## Work required
Return every one of the entries below word for word, leaving out the pictures.

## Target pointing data
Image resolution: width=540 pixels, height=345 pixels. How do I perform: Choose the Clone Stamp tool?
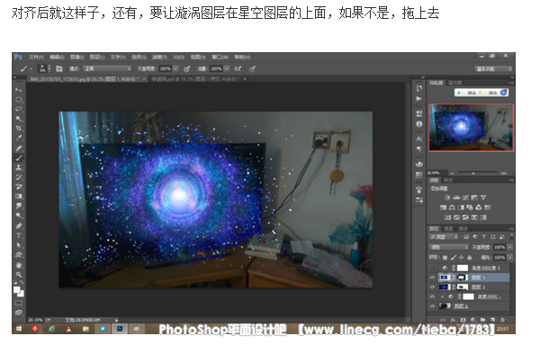pyautogui.click(x=19, y=167)
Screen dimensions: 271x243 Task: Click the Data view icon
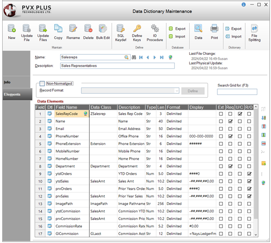point(199,32)
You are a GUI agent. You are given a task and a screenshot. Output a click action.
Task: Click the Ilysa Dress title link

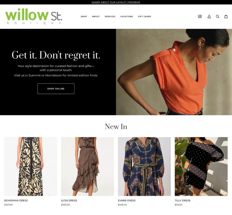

## Correct response
Image resolution: width=540 pixels, height=345 pixels. How do I perform: Choose the Clone Stamp tool?
pyautogui.click(x=19, y=167)
Screen dimensions: 271x243 Task: Click the Data view icon
point(199,32)
You are a GUI agent. You are given a task and a screenshot. Output a click action.
Task: Click the Ilysa Dress title link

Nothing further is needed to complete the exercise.